Ho visto Fury. E mi è piaciuto. Eppure per almeno metà del film volevo convincermi che fosse antiquato, superato, ideologico. Ho visto Fury, parlava di americani e nazisti. Sempre nel solito modo. E Brad Pitt è troppo bello per fare il soldato.
Eppure. Eppure Fury è un gran film. Perché David Ayer, che di divise se ne intende, anche se normalmente di sbirri, corpi speciali e detective, ha sempre il solito vizio. Chiuderci in una notte, in una macchina, in una storia. Impedirci di guardare l’orizzonte, ma soffocarci con l’umanità di fronte alla catastrofe, all’abiezione, a qualcosa di più grande dei protagonisti.
E Fury, un po’ Hurt Locker e molto Lebanon, quando sembra denunciare il suo debito eccessivo con il cinema bellico più datato ti scaraventa dentro quel carro armato che la guerra prova quasi a vincerla da solo. Un gruppo di svitati che come i 300 di Leonida non pensano a sopravvivere e neanche alla gloria, ma a un codice d’onore. E non lo fanno per il Paese, ma per quel cameratismo, quell’etica distorta che hanno scritto con il sangue, intinto nella polvere da sparo, forgiato con le granate. E che Ayer sa indagare nei suoi sentieri più oscuri, da sempre, come la distorsione emotiva che una situazione estrema provoca su di te. E tu, che fino a un attimo prima giudicavi da fuori, ti ritrovi sporco e sudato con loro. A fare ciò che non dovresti, a pensare scorrettamente, a vivere la loro ruvida e in alcuni casi insopportabile condizione.

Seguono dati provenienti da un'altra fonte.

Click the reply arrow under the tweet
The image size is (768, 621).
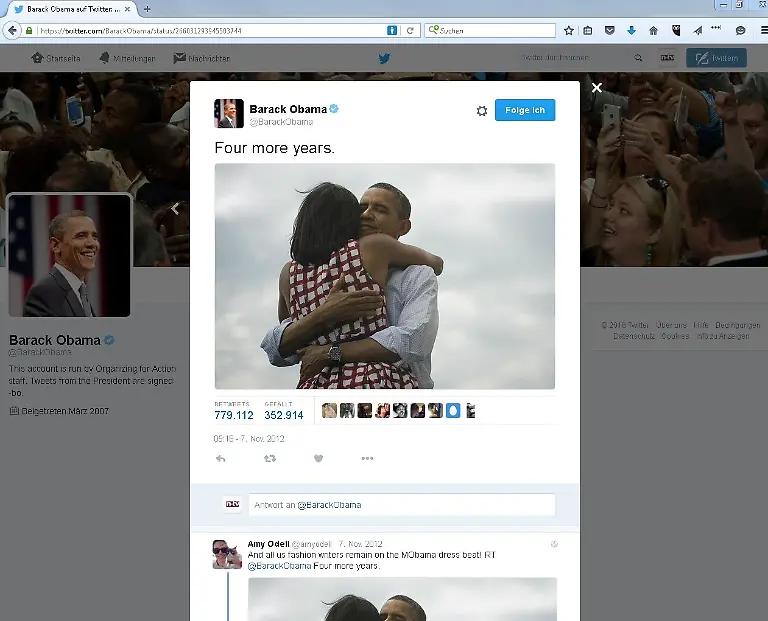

E così, Fury in un attimo diventa personalissimo e universale. E incassa anche a ridosso di un’estate che si promette più asfittica, al botteghino, delle ultime già non esaltanti. Perché parla di nazisti, ma ci racconta le guerre sporche di oggi. Con due donne sequestrate per sentirsi normali. Con un uomo che cerca di rimanere vivo, in tutti i sensi. Con dei fratelli di trincea. Brutti (tranne Brad), sporchi e cattivi. Ma diventano anche i tuoi fratelli.
E questo cinema diventa fondamentale. Oggi, ieri, sempre. Perché la guerra non è solo un’assurda costante della nostra Storia, un evento che si replica ovunque e sempre. No, è anche qualcosa che riscrive la grammatica visiva delle arti, da Picasso allo stesso Ayer, così come la nostra umanità. La guerra ormai è la traduzione della nostra società. Non è più metafora, ma griglia interpretativa. Stasera si gioca la finale di Champions League Barcellona-Juventus? In campo i tifosi vogliono 11 guerrieri, una lotta all’ultimo sangue, la vittoria a tutti i costi. E in politica? Non si fanno prigionieri, ci sono il leader, gli alleati e i nemici. Ci sono le Caporetto. E si danno battaglia.
La nostra grammatica, il nostro vocabolario sono bellici, impregnati di termini legati ai conflitti. E noi non mettiamo più i fiori nei nostri cannoni, il pacifismo senza se e senza ma – slogan pericoloso e alla fine controproducente – lo abbiamo lasciato al 2003, quando non impedì la seconda invasione dell’Iraq, quando segnò l’irrilevanza di una generazione prima massacrata – appunto, ci sono cascato anche io – a Seattle, Goteborg e Genova, poi ignorata quando i media la definivano la seconda superpotenza (insieme a tutti gli altri manifestanti, ovvio).
Ecco perché il cinema di guerra, anche con la bella faccia di Pitt e la regia di Ayer, qui meno bipolare del solito, è una parte fondamentale del nostro immaginario e del nostro modo di interpretare il mondo. Semplicemente, non ne possiamo fare a meno. Ci colpisce subito, inevitabilmente. Soprattutto se non ci lascia fuori. E quello che inquieta, forse, è proprio che noi italiani non riusciamo a farlo. Se si esclude, forse, Venti sigarette, a cui basta la splendida sequenza di Marchioni alle prese con l’assalto per diventare un gran film, e il capolavoro Diaz di Daniele Vicari.
Non è un fatto di budget, ma di incapacità di andare oltre. Come da troppi decenni ci capita, non sappiamo sporcarci di fango e sangue.